Em Monomania as guitarras conduziam praticamente todas as músicas. Apesar dos hipsterismos, era uma banda de rock. Em Fading Frontier o instrumento também está presente em todas as faixas, mas não responde sozinho pelos arranjos mais marcantes do disco. Os sintetizadores criam as ambientações viajantes de cada faixa e praticamente ditam a harmonia das canções, enquanto diferentes instrumentos ganham protagonismo para completar os arranjos. O Deerhunter nunca descuidou de seu instrumental e não é diferente agora. “Take Care” tem passagens cheias de luz que ao vivo devem se converter em sequências realmente confortadoras para o público. “Leather and Wood”, mais introspectiva, mantém a música acontecendo principalmente com a percussão e com o teclado, mas é contaminada por diversos efeitos sonoros estranhos que acompanham a voz de Cox, gentil como sempre, mas como se tivesse sido gravada de dentro de uma garrafa.

Já “Snakeskin”, o primeiro single do trabalho, é bem divertida e vai na contramão da atmosfera geral do disco. Não é fofa, tem uma base levemente funkeada (funk de branco, meio quadradinho) e um vocal que não é melodioso. Mas também está cheia de barulhinhos e efeitos que causam leves dissonâncias e reiteram que estamos diante de uma banda que preza por dar ao público algo que cause alguma estranheza. Não se preocupe, caso seja marinheiro de primeira viagem com a turma do Deerhunter, pois a estranheza de Fading Frontier não é extrema a ponto de afastar o ouvinte. Pelo contrário: conseguiram compor faixas tão redondinhas que o ouvinte se sentirá atraído desde o início. Os ruídos vêm como exercício de estilo.

O disco também marca uma fase diferente para a banda. Cox sofreu um acidente em 2014 que o deixou muito machucado, longe dos holofotes por vários meses até se recuperar completamente. Nesse período, parece ter repensado a vida e algumas das coisas que considera importante. Se a música de Fading Frontier parece menos angustiada, com o grupo mais no controle das coisas, é porque Cox, o líder, também está em uma fase melhor, mais madura e mais centrada. Tensões entre os músicos parecem não existir mais, chegando ao ponto de o guitarrista e tecladista Lockett Plundt afirmar que agora o grupo se dá melhor do que nunca antes e que se sentem como uma família.

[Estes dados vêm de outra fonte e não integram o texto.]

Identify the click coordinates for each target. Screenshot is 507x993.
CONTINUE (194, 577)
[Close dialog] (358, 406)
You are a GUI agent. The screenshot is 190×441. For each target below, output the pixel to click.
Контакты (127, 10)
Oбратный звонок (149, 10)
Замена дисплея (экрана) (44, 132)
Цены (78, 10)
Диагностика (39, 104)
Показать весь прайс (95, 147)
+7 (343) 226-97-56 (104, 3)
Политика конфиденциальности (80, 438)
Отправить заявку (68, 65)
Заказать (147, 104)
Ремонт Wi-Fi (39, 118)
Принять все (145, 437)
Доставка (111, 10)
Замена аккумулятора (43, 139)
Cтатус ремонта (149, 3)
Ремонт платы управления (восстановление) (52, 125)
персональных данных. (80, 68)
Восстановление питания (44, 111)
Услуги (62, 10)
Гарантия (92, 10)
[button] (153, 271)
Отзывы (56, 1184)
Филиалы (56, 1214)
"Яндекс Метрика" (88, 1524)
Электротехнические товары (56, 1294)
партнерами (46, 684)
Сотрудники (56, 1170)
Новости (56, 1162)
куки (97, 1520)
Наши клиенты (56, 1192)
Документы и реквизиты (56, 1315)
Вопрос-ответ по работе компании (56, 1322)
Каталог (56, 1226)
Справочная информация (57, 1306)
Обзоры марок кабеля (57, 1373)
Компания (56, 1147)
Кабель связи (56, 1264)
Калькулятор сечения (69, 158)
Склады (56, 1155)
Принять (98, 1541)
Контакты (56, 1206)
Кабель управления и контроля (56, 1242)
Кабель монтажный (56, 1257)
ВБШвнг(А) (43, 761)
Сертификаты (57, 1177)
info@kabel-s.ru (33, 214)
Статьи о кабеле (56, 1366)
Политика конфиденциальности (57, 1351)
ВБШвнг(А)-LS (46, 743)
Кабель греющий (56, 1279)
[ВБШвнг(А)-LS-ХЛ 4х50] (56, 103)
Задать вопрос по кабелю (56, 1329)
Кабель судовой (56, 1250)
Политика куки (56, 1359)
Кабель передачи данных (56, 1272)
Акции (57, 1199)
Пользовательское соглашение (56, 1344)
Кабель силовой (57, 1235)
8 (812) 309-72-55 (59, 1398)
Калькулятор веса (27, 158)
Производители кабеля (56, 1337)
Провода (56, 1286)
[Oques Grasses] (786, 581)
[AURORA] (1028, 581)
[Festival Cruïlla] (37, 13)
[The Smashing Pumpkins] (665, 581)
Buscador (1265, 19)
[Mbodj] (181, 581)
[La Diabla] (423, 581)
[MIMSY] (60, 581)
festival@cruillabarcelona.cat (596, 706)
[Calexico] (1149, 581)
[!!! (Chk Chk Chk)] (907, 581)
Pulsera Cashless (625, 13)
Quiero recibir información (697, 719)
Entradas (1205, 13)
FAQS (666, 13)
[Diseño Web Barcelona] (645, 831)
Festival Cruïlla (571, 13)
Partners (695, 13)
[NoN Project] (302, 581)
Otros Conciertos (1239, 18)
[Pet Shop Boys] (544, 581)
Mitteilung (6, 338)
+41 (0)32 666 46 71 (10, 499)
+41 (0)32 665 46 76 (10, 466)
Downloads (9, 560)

Certas experiências realmente conseguem influenciar artistas e tirá-los da zona de conforto. No caso do Deerhunter, estar confortável nunca foi uma opção. Ao mesmo tempo em que o disco parece ser um dos menos experimentais da carreira, é também o que melhor se conecta com o ouvinte, superando Mirrorcastle e Halcyon Digest neste quesito. Mas não se preocupe: o grupo ainda é a mesma banda indie de antes e isso não parece que vai mudar.